De tweede partij is Machteld Adriaensdochter, weduwe van Adriaen Arlewijnsz. van der Made, brouwer te Delft, optredend namens haar minderjarige zoon Arlewijn Adriaensz. Een dochter van de stichters was Arent (lees Aleyt!) Arlewijnsdochter, gehuwd met Pieter Arent Touwenz. Uit dit huwelijk o.a. 3 kinderen: 1. Arlewijn Pietersz. Tou, schoonvader van de tweede partij, wiens zoon de prebende confereerde op Cornelis Jansz. Boutesteyn, schout van Wateringen, die in 1586 na genoemde patroon overleed.
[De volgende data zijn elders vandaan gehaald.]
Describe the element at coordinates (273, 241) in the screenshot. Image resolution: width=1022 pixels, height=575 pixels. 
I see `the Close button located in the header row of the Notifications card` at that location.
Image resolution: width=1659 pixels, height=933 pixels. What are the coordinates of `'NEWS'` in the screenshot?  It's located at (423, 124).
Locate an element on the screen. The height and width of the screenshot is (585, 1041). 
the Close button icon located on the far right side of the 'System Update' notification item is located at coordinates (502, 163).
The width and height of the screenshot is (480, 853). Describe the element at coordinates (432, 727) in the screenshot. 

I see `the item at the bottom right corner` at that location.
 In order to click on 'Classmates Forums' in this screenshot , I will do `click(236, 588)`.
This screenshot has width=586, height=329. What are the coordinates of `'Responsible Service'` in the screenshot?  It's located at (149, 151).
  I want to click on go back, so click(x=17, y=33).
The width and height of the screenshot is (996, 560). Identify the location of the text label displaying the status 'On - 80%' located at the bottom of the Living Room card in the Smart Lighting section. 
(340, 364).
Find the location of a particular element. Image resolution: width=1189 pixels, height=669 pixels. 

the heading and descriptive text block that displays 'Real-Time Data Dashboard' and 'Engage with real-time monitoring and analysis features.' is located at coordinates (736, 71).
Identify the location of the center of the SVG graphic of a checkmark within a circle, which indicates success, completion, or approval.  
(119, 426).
Hierna confereerde Machtelt Adriaensdochter de prebende op 4-4-1587 op Pieter Cornelisz. van der Burch, die van de bloede van de stichters was. 2. Jannetje Pietersdochter, die een zoon Pieter Cornelisz. naliet. 3. Marietge Pietersdochter, gehuwd met Jan Carstiaensz., die naliet Jan Jan Castiaensz. op ’t Wout en Crijntge Jansdochter.
Beide partijen worden in het ongelijk gesteld en de prebende wordt aan de ontvanger
toegewezen (een en ander aangevuld uit: Hoge Raad van Holland, inv. 689, d.d. 6-4-1596).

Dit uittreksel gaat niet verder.